Ce qui est plus fou, c'est que Le pays de Dieu crie pratiquement pour être comparé à un autre film LGBTQ de premier plan, et c'est montagne de Brokeback . Les deux sont des films sur des mecs incroyablement masculins qui sont jetés ensemble tout en s'occupant d'animaux sur une colline, et dont l'attirance l'un pour l'autre est initialement tellement enveloppée dans l'agression masculine que leur première rencontre sexuelle (spit-lube et tout!) Se présente à mi-chemin. comme une bagarre. Ce qui ne veut pas dire que a) Le pays de Dieu arnaque Ang Lee, ou b) le film ne diverge finalement pas de manière intéressante et cruciale.
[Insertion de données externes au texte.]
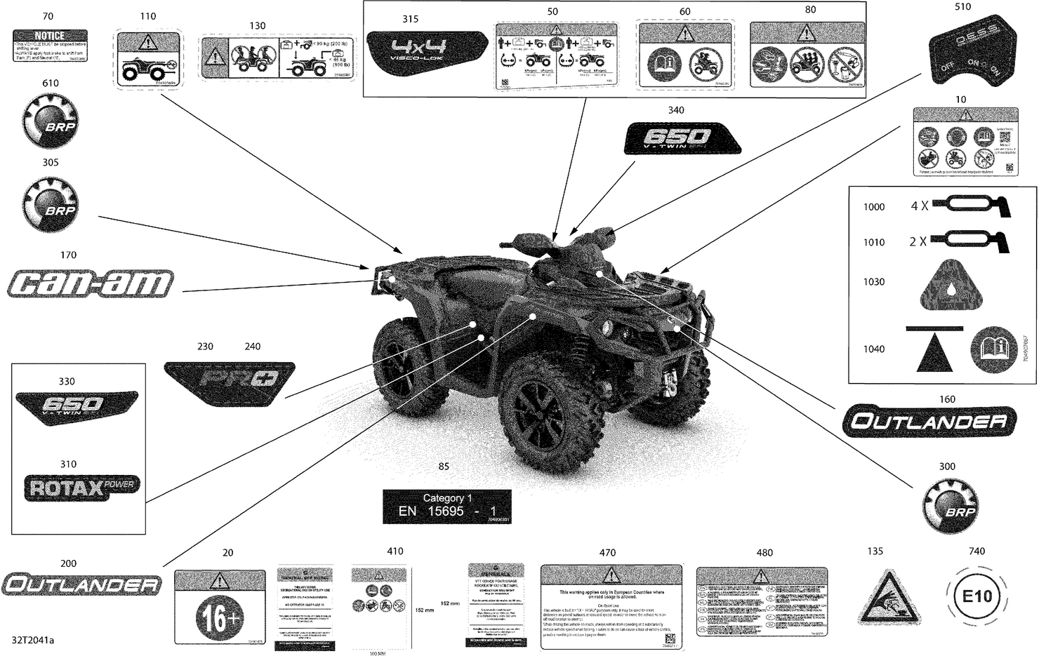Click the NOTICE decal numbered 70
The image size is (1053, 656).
click(x=50, y=46)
Pourtant, il est étrange que tout autre chose qu’un accident de temps ait amené les gens à comparer les garçons de Le pays de Dieu à Elio et Oliver, deux intellectuels relativement vaporeux et délicats dont le désir l'un pour l'autre se jouait plus comme une danse ou au moins une série de jeux d'esprit innocents plutôt que les dalliances qui se débattent dans la boue qui se déroulent dans ces collines anglaises.
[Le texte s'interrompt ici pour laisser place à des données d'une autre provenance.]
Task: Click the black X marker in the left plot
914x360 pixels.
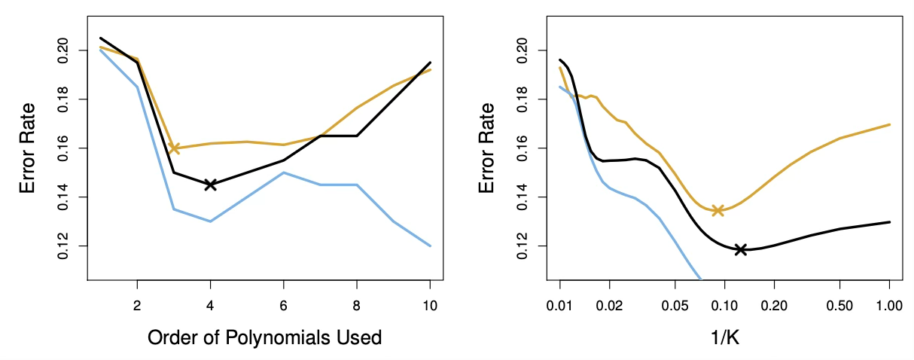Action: pos(211,185)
Bien sûr, c'est la différence de ton que ces scènes de sexe ont prise qui a le plus souvent occasionné des comparaisons entre Le pays de Dieu et Appelez-moi par votre nom . Ce dernier a été critiqué par quelques critiques gays pour avoir coupé au lieu de montrer des scènes de sexe plus explicites, et pour quiconque se sentant particulièrement bloqué par le pan de Luca Guadagnino vers une fenêtre ouverte Le pays de Dieu a dû être un soulagement en effet. Le sexe exposé n’est pas pornographique, mais il est franc, agressif et indifférent à montrer les morceaux de ses stars. Peut-être encore plus révélateur, il permet à ses personnages le genre de nudité post-coïtale indifférente qui apparaît plus réaliste que voyeuriste. Cela dit, toute prétention que Le pays de Dieu Son confort avec le sexe et la nudité en fait un plus authentique les films gay sont aussi malavisés qu’ils ignorent volontairement le fait que différents films ont des exigences esthétiques différentes. Et ça change court Le pays de Dieu , le réduisant à une poignée de scènes avec des bites exposées.
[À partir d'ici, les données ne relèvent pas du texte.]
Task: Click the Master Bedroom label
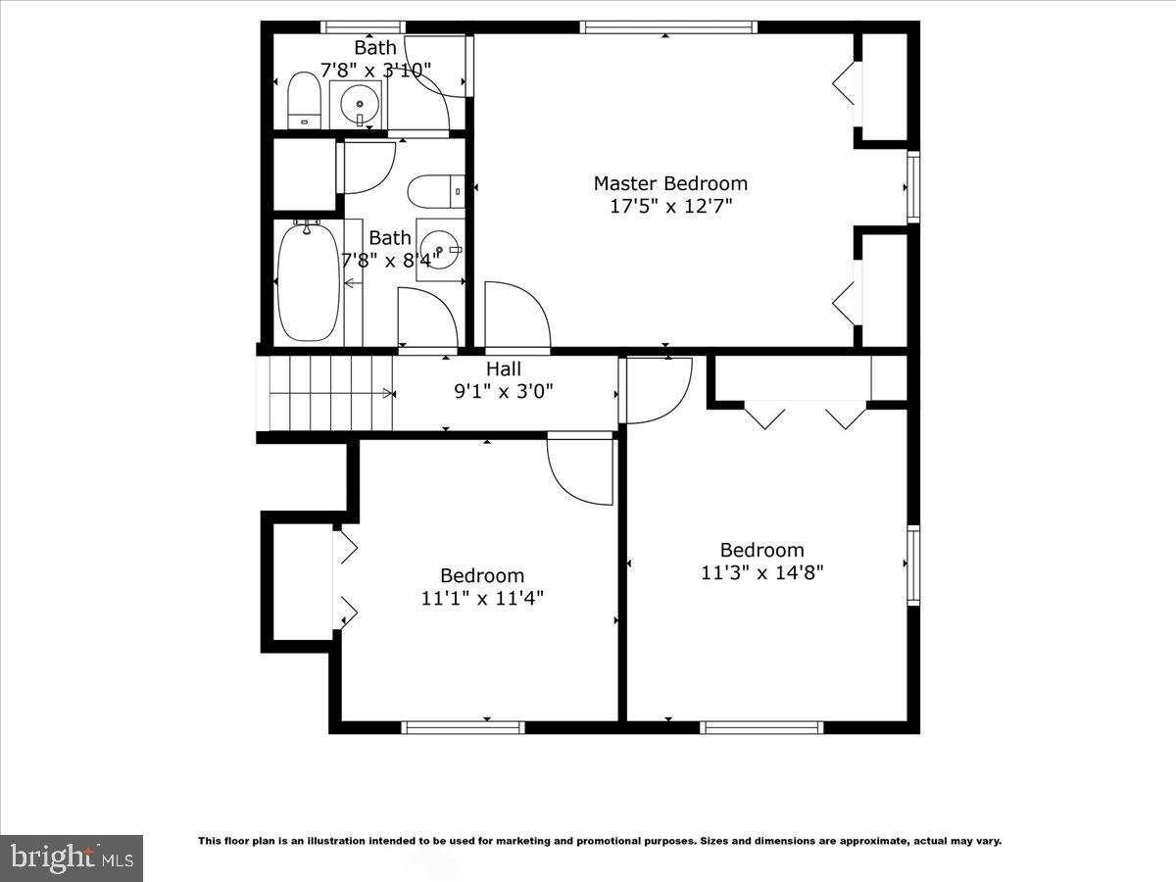point(670,183)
Crédit photo: Samuel Goldwyn Films

Le pays de Dieu est bien sûr plus que cela. En suivant son personnage principal, Johnny, il raconte l'histoire d'un jeune homme gay totalement isolé non seulement des contacts sexuels mais aussi des relations humaines. Il a son père aux facultés affaiblies (dont les complications d'un accident vasculaire cérébral antérieur le rendent incapable de gérer la ferme) et sa grand-mère presque comique sévère le domine à tout moment. Et quand il s'échappe pendant de brefs instants, ses rencontres sexuelles sont courtes, brutales et finies. Nous le voyons brosser un branchement qui voudrait peut-être une tasse de café et une conversation après, et c'est tout ce que nous devons savoir sur la marque particulière du désir gay de Johnny. Jusqu'à ce que Gheorghe se présente à la ferme comme aide temporaire. Le mélange d'attraction et de ressentiment que Johnny lance est pratiquement adolescent, et cela le conduit à insulter à plusieurs reprises le Gheorghe roumain en tant que gitan. C'est une histoire sur la façon dont l'isolement caille même les jeunes et beaux d'entre nous, et comment se libérer de cela pour se connecter avec une autre personne peut être un travail brutal, sale et pénétrant. Pour ainsi dire.

Ce que nous finissons avec Le pays de Dieu est franc et sexy et finalement courageusement optimiste (ou aussi optimiste que l'on peut l'être dans des conditions économiques désastreuses et le spectre des parents fragiles et fragiles tout autour). L'agression-comme-romance est le genre d'histoire qui semble uniquement gay - ou du moins présente beaucoup moins de problèmes dans une histoire gay - et Francis Lee explore cette notion à des fins intéressantes. La vie à la ferme se sent richement, malheureusement, mais pas observée avec condescendance. Johnny et Gheorghe sont injustement limités par les circonstances, mais ils ne sont pas tragiques. Et de cette façon, cette montagne de Bloke-back d'un film ressemble à un progrès.